Aux abords de l'aéroport Ben Gourion, un convoi automobile de manifestants a vainement tenté de bloquer le passage de la noria du Premier ministre. Depuis le début de l'été, des milliers d'Israéliens protestent chaque semaine sous les fenêtres de sa résidence à Jérusalem, fustigeant sa gestion dilettante du coronavirus et ses affaires de corruption. Parmi ces opposants obstinés, ils sont nombreux à croire que le confinement est une manière radicale de tuer ce mouvement coriace, dont l'intensité ne faiblit pas.

«Anarchistes»

Ces rassemblements, que Nétanyahou voit de toute façon comme des réunions bruyantes mais folkloriques «d'anarchistes», n'ont pas provoqué le début du commencement d'une remise en question. Ainsi, au moment d'annoncer le reconfinement, le Premier ministre – qui n'a nommé un «médecin en chef» pour guider sa stratégie que fin juillet – s'est félicité des dégâts épargnés à l'économie nationale grâce à sa décision de retourner immédiatement à la normale fin mai. «Sortez, amusez-vous !», avait-il alors lancé. Une injonction qui a pourtant mené Israël au crash sanitaire actuel, alors qu'un cinquième des actifs sont toujours sans travail. Ce reconfinement en pleine période festive (de Rosh Hashanah à Souccot), sur laquelle comptaient beaucoup les hôteliers et les commerçants, devrait par ailleurs coûter près de 15 milliards de shekels (3,75 milliards d'euros), selon le ministre des Finances.
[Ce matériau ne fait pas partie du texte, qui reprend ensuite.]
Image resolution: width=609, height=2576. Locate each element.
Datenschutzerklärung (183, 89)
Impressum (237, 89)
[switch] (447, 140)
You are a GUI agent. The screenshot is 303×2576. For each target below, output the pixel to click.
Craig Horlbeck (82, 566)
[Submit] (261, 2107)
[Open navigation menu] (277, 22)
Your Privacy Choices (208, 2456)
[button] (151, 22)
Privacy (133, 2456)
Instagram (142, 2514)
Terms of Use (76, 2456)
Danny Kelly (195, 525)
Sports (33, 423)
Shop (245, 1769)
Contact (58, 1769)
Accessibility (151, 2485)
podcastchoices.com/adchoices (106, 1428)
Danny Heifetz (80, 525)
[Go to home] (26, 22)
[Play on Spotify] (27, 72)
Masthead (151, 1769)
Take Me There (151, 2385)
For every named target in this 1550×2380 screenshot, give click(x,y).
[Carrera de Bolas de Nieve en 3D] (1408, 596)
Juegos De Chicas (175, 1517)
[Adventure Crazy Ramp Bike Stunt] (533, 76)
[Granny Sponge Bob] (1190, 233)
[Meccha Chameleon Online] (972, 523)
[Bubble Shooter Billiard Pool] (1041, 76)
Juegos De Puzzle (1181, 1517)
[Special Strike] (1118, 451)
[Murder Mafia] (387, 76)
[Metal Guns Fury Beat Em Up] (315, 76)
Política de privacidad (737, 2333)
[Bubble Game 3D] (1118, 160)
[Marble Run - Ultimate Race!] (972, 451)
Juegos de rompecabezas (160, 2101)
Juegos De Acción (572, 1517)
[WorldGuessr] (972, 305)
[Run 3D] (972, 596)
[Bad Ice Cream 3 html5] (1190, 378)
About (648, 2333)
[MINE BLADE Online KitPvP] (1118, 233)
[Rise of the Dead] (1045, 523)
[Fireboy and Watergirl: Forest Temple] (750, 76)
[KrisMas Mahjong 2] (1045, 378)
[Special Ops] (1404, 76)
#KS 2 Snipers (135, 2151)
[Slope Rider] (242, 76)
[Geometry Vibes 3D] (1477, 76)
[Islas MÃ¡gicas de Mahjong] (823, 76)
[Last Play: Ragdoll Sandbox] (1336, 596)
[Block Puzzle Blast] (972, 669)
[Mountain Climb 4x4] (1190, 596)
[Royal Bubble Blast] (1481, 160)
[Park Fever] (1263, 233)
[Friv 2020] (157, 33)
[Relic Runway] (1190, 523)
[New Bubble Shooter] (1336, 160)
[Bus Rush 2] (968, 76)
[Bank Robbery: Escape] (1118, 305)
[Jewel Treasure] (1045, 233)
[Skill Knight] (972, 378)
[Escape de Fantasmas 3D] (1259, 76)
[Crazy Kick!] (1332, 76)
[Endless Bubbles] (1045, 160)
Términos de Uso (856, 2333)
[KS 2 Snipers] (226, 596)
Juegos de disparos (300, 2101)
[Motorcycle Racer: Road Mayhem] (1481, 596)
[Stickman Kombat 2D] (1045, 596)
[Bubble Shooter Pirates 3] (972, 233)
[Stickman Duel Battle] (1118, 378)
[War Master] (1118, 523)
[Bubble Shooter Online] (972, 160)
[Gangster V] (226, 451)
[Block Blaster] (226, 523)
Si les mesures doivent encore être détaillées, la question du respect des consignes et du consentement de la population se pose. Les Israéliens ont déjà été privés de la Pâque juive en famille, alors que Nétanyahou et le président Reuven Rivlin contournaient en privé les restrictions. Plusieurs associations de commerçants ont déjà fait savoir leur intention de défier les ordres de fermeture. Quant aux partis religieux, qui avaient fait capoter le plan de confinement local proposé en premier lieu en criant à la «stigmatisation», ils ont marqué dès dimanche leur vive opposition à toute restriction des prières et à la fermeture des synagogues par la démission de Yaakov Litzman, ministre du Logement et chef de file des ultraorthodoxes ashkénazes. C'est donc un pays en pleine ébullition que retrouvera en fin de semaine Nétanyahou, et sur lequel il sera difficile de remettre le couvercle.